Thursday, March 1, 2012

Lemon Chicken

We like the combination of lemon and chicken. This is a recipe that Sarah found in one of her wanderings on the Internet but I modified it so much that it became my own. Everyone liked it and this recipe is definitely a keeper!



2 boneless chicken breasts
2 cloves minced garlic
Zest of 1 lemon
juice from half a lemon
half a lemon sliced into four
1/3 cup white wine
1/2 tsp. dried tarragon
1/2 tsp. dried basil
4 Tbsp. unsalted butter
1-2 Tbsp. olive oil
salt & pepper


1. Salt and pepper chicken. Heat up a skillet; add two tablespoons butter and saute chicken 2 -3 minutes per side, until chicken has a nice brown crust.
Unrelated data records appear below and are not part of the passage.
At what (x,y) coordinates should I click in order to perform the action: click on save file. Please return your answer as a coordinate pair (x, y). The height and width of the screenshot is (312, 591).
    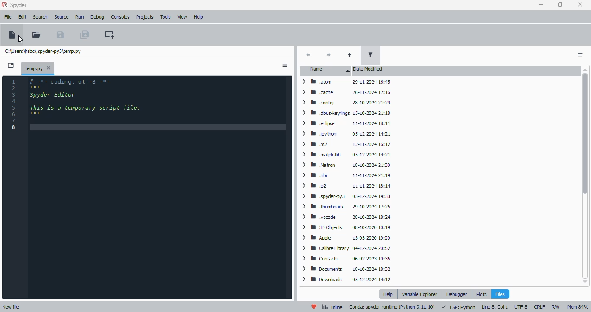
    Looking at the image, I should click on (60, 34). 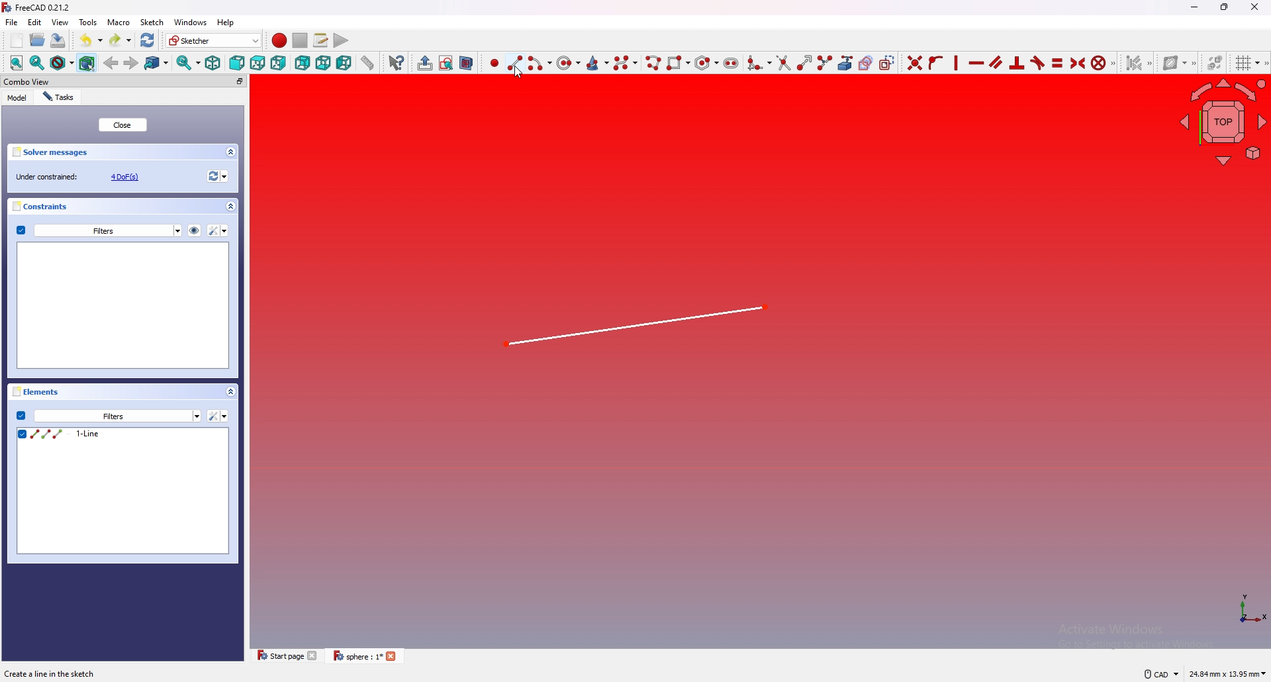 I want to click on Constrain coincident, so click(x=912, y=62).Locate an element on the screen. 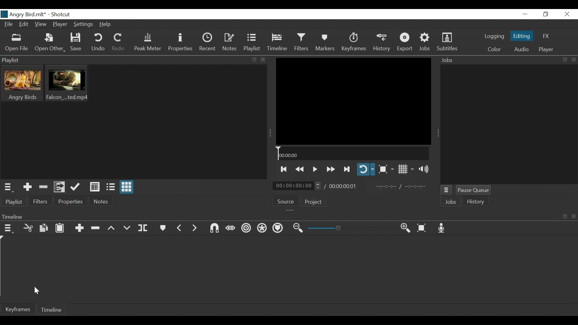   is located at coordinates (180, 42).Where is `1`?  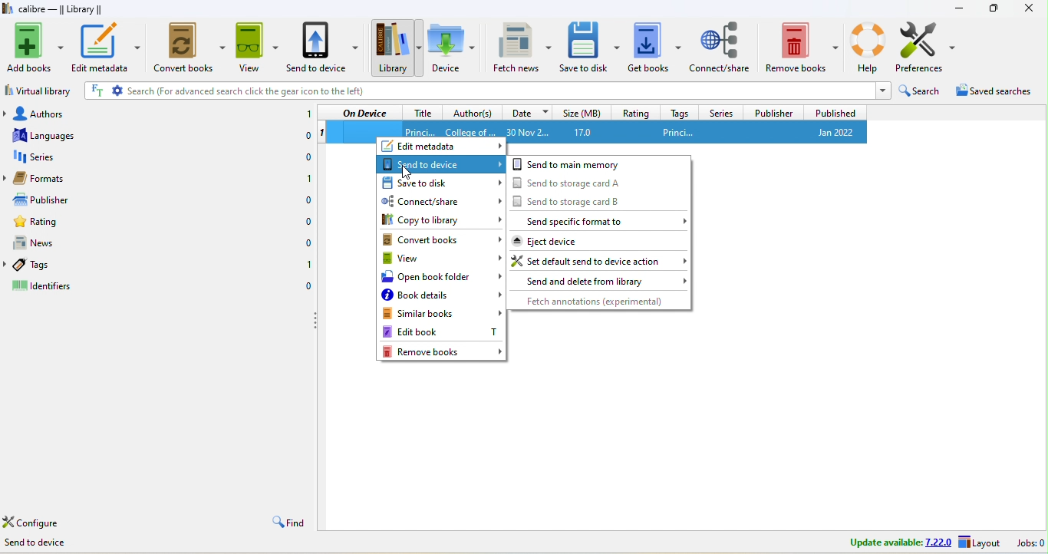
1 is located at coordinates (308, 268). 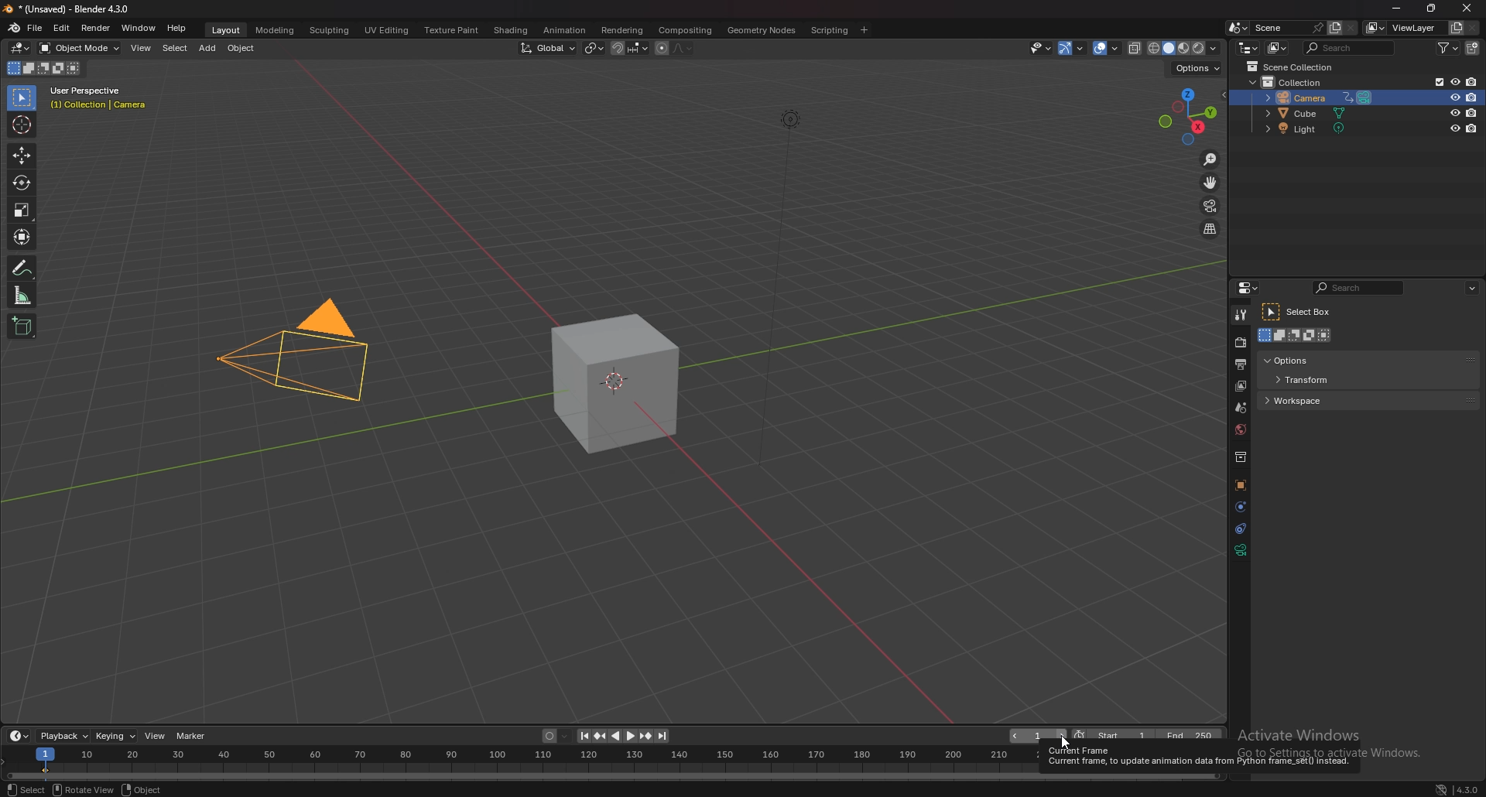 I want to click on search, so click(x=1349, y=47).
Remove chicken to a baking dish.

2. Reduce heat to low; add minced garlic to skillet and stir for a couple of seconds. Add white wine, tarragon and basil. Lastly add lemon juice and zest. Cook for 1 - 2 minutes. Pour over chicken.

3. Place two lemon quarters on each chicken breast. Place in a 350 degree oven for about 30 - 40 minutes.

4. Spoon pan juices over chicken and serve with roasted potatoes and green beans.